Примечание
работа была написана на легке, могут быть ошибки)
Феликс выдыхает как можно громче, прикрыв глаза, не глядя вперед на море, которого он искал несколько лет, а теперь, когда и искать нечего, уходит.
Ветер больно ударяет в лицо, но идти приходится все равно, негде спрятаться. Руки дрожат от холода, а куртка не спасает, она слишком легкая для этой местности, продувает. Солнце слепит, но толку ноль, мороз точно крутит палец у виска: «и на какой черт ты здесь», —кажется, вырывается у всех. Под ногами грязь, старушки, смотрящие через окна, точно шепчутся: городской, раз подумал, что сможет остаться красивым здесь.
А он был? Приехал, чтобы узнать, но теперь не уверен.
Ему галоши да валенки противны, ему бы обратно, в город, в любимую квартиру с лежащим на постели котом, а не вот эти все натюрморты и пейзажи. Настроение насмарку, но выбора нет, он плетется в чужой дом, где часы остановились пару часов ранее, а старики с детьми горько плачут. Феликсу грустно тоже, он любил так же сильно, но почему-то ехать не хотелось, хотя, здесь, его воспоминания в виде всего детства, но он повзрослел, к сожалению.

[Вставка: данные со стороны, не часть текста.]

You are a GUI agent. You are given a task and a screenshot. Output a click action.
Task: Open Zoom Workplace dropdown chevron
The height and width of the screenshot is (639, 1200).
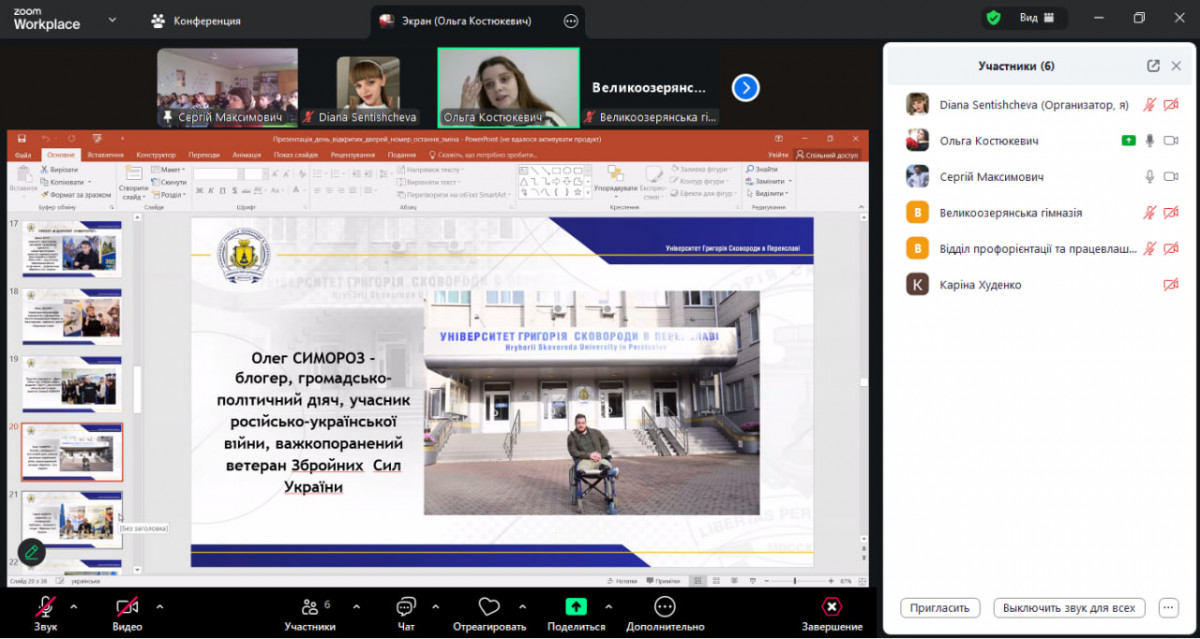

На голову капает первая капля дождя "приехали" - так и вырывается, ему идти минут двадцать, хотя, выбрав бы автобус, был бы на месте уже минут через восемь, но его выворачивает от запаха старья и пота, ему гул бабок отдается противным звоном в ушах, а закрытые форточки... Фу.
— Эй, городской? — Раздаётся где-то совсем рядом еще и с противным звонком от велосипеда.
— Тебе чего-то надо? — Феликс обычно не грубит, да чертос два, он не грубил почти никогда и выглядел на все сто, просто день такой, в смарку.
— Эй-эй, полегче, меня Чанбин зовут, —уж больно радостный, а до чужого хамства и поодаль дела нет.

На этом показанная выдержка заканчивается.